Activity » In the records below, find the line that contains "Image resolution: width=1344" and the line that contains "You are a computer-use agent. Screen dimensions: 952x1246", then retype exactly those two lines and every line between them.

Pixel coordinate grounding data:
——————————
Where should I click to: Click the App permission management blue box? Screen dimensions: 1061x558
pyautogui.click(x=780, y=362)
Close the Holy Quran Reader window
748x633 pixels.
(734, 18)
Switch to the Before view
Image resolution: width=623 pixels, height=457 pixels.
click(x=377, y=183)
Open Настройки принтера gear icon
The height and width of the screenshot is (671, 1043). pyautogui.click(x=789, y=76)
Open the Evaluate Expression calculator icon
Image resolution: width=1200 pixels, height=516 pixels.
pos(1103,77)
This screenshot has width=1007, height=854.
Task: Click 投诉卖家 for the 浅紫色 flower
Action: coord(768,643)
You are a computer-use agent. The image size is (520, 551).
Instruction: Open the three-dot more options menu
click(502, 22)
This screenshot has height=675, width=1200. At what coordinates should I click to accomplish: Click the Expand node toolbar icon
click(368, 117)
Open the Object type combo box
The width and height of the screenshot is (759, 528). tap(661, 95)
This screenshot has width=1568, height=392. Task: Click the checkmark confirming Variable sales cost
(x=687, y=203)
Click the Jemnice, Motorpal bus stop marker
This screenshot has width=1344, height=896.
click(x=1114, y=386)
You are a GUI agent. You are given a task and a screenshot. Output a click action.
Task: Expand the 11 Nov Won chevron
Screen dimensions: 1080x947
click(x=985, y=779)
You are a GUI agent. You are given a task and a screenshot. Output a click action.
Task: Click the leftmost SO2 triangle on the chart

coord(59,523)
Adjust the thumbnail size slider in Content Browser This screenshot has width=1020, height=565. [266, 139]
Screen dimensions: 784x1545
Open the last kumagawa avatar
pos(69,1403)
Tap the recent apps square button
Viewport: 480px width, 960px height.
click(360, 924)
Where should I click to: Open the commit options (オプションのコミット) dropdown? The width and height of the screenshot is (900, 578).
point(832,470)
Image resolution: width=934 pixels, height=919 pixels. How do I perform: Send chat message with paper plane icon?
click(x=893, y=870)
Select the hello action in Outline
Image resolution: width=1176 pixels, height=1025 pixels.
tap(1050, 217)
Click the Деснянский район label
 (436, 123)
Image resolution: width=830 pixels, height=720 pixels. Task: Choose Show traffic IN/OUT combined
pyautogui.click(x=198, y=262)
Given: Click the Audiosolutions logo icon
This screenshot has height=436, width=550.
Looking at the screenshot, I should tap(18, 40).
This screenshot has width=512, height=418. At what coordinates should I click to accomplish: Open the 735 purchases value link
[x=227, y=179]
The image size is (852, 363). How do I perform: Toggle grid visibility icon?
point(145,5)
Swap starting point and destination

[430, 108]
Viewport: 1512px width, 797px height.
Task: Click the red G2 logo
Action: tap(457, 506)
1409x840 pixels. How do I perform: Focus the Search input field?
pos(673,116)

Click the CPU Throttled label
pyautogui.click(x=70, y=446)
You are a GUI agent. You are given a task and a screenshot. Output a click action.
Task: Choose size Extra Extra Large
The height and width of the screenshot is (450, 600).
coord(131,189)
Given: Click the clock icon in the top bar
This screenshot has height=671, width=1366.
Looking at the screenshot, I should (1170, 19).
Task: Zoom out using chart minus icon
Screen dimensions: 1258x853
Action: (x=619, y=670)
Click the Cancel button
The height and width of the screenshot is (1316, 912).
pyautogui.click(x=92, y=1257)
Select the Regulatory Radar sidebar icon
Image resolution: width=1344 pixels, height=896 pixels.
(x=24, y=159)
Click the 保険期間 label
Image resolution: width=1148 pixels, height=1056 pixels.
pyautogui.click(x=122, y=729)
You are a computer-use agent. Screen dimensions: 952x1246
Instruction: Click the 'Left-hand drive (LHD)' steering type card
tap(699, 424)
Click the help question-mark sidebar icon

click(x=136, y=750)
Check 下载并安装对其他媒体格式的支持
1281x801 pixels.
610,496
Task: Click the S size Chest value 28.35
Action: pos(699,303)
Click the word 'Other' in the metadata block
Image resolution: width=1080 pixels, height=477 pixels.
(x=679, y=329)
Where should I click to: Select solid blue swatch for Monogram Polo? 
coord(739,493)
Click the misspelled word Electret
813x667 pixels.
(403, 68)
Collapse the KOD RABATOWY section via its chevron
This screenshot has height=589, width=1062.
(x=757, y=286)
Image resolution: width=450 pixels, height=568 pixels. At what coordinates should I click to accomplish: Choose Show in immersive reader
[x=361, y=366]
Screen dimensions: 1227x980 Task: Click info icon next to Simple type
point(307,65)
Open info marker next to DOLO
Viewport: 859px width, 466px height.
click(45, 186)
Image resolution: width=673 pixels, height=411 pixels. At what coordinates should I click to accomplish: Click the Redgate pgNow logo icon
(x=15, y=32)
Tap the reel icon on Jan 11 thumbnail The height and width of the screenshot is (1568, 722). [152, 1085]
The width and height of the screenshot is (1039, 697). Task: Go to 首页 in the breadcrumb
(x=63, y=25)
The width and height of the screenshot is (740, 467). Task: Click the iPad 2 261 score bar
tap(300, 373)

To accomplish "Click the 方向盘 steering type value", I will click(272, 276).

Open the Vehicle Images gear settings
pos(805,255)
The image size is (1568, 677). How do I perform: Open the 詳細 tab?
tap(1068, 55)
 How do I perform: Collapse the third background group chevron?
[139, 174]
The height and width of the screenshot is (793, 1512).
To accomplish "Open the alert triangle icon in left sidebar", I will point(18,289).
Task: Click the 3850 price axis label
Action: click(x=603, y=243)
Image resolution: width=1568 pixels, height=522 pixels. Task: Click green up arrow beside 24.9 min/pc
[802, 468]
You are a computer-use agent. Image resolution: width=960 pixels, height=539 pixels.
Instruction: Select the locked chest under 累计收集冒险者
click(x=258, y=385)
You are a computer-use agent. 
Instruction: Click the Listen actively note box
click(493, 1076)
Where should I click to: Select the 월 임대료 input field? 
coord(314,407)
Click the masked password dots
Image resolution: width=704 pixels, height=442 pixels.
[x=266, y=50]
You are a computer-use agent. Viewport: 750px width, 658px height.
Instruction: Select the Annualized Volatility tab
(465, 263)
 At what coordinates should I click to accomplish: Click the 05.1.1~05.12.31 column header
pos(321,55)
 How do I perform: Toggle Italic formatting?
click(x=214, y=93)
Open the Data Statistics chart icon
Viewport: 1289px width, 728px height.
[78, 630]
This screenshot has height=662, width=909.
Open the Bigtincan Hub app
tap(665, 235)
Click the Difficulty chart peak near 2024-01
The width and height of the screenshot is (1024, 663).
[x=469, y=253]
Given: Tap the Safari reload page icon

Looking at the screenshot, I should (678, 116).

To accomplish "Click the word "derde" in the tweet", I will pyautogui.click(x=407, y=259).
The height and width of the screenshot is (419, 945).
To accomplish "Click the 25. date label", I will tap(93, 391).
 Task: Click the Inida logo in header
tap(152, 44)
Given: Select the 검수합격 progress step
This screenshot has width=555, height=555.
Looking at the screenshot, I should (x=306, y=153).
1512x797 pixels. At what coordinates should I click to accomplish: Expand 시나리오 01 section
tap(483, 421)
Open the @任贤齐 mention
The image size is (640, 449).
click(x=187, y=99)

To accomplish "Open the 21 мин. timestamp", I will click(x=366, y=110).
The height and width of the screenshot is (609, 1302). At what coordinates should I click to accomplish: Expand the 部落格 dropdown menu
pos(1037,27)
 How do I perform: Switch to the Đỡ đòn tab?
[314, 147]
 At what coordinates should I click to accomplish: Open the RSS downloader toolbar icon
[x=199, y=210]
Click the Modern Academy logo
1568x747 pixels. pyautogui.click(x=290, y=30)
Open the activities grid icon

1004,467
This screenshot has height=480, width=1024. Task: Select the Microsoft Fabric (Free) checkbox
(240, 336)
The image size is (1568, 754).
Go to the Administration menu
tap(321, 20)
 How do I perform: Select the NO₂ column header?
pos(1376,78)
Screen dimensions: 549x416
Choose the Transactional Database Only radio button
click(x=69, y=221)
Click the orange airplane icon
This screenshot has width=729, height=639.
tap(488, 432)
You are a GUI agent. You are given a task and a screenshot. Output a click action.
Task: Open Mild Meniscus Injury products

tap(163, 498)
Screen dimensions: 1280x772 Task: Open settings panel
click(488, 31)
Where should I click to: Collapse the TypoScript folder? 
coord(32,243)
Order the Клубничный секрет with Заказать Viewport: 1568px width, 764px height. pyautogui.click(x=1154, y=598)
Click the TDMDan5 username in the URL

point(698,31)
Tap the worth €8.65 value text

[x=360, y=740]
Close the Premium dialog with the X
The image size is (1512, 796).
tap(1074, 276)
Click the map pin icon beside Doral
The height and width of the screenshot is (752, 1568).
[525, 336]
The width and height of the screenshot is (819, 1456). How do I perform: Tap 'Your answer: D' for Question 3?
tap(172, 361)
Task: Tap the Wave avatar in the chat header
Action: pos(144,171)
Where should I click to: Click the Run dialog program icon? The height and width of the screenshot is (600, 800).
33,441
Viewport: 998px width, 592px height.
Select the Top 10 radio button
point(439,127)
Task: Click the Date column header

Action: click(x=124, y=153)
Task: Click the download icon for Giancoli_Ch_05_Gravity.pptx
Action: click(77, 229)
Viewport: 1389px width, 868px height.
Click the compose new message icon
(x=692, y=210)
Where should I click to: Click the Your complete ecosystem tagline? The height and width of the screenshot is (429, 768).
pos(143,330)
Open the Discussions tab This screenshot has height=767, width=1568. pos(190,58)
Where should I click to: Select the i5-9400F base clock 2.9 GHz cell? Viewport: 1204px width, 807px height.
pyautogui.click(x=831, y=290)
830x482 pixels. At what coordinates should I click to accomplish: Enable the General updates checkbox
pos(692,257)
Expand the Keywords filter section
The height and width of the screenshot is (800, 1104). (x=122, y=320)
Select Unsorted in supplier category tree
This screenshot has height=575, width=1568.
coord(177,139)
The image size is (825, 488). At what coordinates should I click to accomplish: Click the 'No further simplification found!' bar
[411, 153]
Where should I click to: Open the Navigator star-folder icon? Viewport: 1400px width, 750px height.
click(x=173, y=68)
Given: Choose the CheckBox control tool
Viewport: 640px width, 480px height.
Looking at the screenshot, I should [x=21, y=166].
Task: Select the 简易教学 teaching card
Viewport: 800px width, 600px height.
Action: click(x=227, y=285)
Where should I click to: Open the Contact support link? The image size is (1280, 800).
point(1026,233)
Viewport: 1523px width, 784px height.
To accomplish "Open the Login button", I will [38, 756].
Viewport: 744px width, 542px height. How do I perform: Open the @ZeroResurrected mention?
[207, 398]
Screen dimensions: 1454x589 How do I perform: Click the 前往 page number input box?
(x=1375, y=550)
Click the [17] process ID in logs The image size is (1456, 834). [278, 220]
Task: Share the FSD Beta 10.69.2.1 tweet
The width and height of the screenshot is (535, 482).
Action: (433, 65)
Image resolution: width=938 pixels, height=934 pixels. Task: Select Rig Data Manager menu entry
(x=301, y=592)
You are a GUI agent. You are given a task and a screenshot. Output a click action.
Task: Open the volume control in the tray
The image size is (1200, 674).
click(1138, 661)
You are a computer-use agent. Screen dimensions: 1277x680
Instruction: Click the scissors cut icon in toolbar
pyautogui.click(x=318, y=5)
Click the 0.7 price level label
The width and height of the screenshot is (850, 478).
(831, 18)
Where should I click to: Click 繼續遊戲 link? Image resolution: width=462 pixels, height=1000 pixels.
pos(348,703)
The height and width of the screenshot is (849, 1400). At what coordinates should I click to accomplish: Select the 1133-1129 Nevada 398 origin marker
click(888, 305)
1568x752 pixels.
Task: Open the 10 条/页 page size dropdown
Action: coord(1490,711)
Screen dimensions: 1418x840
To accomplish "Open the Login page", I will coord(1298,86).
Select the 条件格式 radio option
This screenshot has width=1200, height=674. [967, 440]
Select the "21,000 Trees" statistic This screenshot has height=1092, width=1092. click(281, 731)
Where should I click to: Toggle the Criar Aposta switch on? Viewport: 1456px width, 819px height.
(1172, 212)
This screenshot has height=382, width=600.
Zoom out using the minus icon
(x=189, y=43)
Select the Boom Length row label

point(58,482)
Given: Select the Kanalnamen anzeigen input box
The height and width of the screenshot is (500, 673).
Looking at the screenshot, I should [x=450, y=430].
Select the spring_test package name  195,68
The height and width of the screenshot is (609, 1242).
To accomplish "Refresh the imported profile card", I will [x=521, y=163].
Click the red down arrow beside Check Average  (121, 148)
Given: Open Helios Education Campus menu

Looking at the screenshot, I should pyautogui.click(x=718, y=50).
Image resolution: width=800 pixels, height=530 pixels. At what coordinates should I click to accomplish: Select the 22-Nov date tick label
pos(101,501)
——————————
Response to the task »
Image resolution: width=1344 pixels, height=896 pixels.
(x=24, y=159)
Click the 保険期間 label
Image resolution: width=1148 pixels, height=1056 pixels.
pyautogui.click(x=122, y=729)
You are a computer-use agent. Screen dimensions: 952x1246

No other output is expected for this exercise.